The forty-by-forty grid was by no means the largest Maia had seen. There were rumors of boards vastly larger in some of the towns and ancient sanctuaries of the Mediant Coast. Yet, she and Renna had worked hard to fill their side with a starting pattern that might thrive, all to no avail. Their labors began unraveling from almost the very start.
One of their opponents’ designs began firing self-contained gliders across the board, configurations that banked and flapped at an oblique angle toward the edge, where they caromed toward the oasis Renna and Maia had to preserve. Maia watched with a lump in her throat as the other glider gun on this side—her own contribution to Renna’s plan—launched interceptors that skimmed past their short fence barrier just in time to…
“Eia!” she had cried in excitement.
Intent as she had been on that threat, Maia was rudely yanked back by an abrupt roar of laughter. She turned to Renna. “What is it?”

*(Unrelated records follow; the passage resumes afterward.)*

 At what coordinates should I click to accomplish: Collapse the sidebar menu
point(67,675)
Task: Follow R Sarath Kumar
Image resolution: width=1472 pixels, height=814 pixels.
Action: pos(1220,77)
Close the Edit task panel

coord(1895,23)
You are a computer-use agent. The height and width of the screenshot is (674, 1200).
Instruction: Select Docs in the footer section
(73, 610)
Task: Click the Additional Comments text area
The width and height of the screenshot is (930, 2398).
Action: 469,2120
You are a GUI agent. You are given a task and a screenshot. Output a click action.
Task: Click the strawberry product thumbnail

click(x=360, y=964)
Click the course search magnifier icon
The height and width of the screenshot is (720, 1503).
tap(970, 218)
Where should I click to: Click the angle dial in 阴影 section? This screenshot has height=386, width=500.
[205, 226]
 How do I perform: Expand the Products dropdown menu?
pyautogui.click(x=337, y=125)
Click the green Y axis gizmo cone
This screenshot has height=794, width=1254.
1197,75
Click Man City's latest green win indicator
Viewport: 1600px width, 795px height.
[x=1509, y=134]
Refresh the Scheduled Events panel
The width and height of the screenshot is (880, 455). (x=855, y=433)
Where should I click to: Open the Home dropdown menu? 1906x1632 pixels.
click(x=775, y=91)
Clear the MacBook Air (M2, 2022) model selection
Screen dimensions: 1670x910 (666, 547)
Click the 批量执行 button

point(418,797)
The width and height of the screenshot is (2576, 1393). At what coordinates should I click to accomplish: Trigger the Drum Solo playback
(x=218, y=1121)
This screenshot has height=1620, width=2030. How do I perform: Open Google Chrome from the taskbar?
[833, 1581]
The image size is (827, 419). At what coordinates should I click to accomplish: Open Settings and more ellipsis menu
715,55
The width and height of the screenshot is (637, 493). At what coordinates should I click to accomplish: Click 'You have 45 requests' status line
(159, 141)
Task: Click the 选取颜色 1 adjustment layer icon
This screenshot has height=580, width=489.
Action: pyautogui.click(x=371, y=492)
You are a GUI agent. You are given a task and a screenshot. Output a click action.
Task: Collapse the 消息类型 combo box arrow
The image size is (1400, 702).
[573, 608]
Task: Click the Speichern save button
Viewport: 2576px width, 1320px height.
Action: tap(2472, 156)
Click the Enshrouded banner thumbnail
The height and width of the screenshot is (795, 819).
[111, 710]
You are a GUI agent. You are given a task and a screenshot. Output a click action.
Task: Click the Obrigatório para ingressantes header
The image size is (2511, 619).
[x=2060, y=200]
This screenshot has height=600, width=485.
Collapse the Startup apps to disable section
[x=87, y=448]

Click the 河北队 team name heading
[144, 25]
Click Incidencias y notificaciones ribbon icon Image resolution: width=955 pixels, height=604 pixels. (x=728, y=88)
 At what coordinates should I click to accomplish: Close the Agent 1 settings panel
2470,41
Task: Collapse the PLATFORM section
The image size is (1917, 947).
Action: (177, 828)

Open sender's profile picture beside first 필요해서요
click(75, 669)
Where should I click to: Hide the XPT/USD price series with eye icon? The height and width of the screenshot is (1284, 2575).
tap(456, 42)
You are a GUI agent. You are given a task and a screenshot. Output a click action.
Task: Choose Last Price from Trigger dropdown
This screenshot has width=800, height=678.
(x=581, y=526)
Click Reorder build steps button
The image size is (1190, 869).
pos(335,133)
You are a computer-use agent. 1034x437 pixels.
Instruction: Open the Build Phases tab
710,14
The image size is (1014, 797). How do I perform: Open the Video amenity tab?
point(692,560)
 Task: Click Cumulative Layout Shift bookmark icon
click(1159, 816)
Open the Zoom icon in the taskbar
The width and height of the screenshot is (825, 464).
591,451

Ruefully, her partner pointed toward the synthetic figure they had counted on to hold the center of the board. Their “guardian,” with its flailing arms and legs, had seemed guaranteed to ward off anything that dared approach. But now Maia saw that a bar-shaped entity had emerged from the other side of the board, approaching inexorably. At that instant, she experienced a queer sense of recognition, perhaps dredged out of childhood memory, from watching countless games at dockside in Port Sanger. In a strange instant, the new shape suddenly struck her as … obvious.
The flickering intruder made contact with the branching patterns that were the guardian’s arms, and proceeded to suck them in! To the eye, it seemed as if their opponents’ creature was devouring game pieces, one by one, incorporating organs from the guardian into its growing self.
As if that weren’t enough, the invader pattern began displacing the guardian’s undamaged core. Beat by beat, the pseudobeast she and Renna had built was pushed backward, rending and flailing helplessly, smashing through all their fences. Helplessly, they watched the destructive retreat grind all the way to the near left corner, where their vulnerable oasis was promptly and decisively crushed. From that moment on, life quickly dissipated from their half of the game board. Laughter and amused booing had sent Maia fleeing in shame to her cabin.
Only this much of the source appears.